# Newly hived swarm



## trykonxlgold85 (Feb 7, 2012)

I place my first swarm (first year beek here) in a hive Sat. evening I did a quick check today drawing out comb like crazy. My question is how long should it take for the queen start laying? I could not find her did not want to let hive open to long, it was a little chilly and rain was coming.


----------



## FlowerPlanter (Aug 3, 2011)

I asked the same question

http://www.beesource.com/forums/showthread.php?267753-Swarm-Trap-Questions&p=788522#post788522
"For a prime (old queen) swarm, she may lay as soon as mere minutes after landing in the new hive, assuming there's drawn comb for her to lay in. For afterswarms (virgin queens), you're looking at 10-14 days, on average, before they start laying eggs."

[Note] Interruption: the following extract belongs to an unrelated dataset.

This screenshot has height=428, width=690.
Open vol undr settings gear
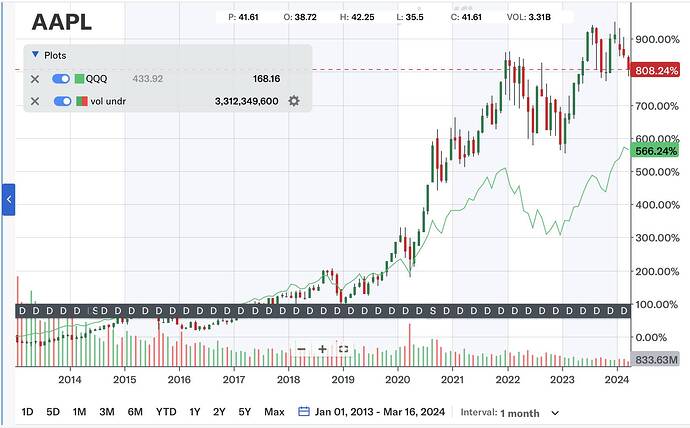tap(294, 101)
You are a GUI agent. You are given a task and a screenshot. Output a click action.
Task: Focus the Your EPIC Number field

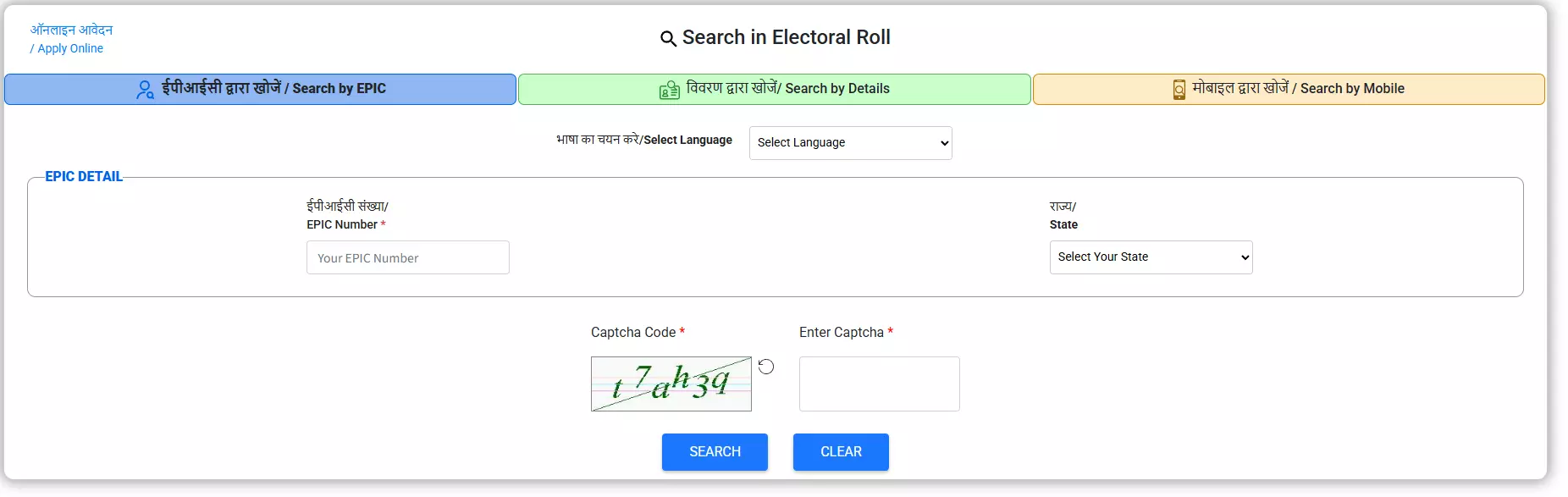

Also watch for the pollen being brought in the hive, may help as an indicator as to if there is brood or not.


----------



## traseman (Feb 27, 2011)

I captured a wild swarm on a branch 7 days ago. Was an easy capture and was pretty convinced I got the queen based on the high percentage of the swarm into the Nuc box. Opened it up and moved the frames to a normal brood box today. They had waxed out 3-4 frames and had over a pound of honey and some pollen. But, no brood. I could not locate the queen either. Should I be concerned and/or requeen right away?


----------



## wadehump (Sep 30, 2007)

could be up 10-14 days


----------



## Rick 1456 (Jun 22, 2010)

It depends if it is the first swarm or an after swarm. The first swarm will have the mother queen. She has been trimmed down to flying weight. She has to bee "fattened" back up. There are circumstances involved in this. One of which, she has to have comb to lay in. The other at least, is resources coming in. So it can vary. If it is an after swarm, we are talking unmated queen. Could take some time. Wade hump is on the money. Maybe longer depending on resources coming in. JMHO


----------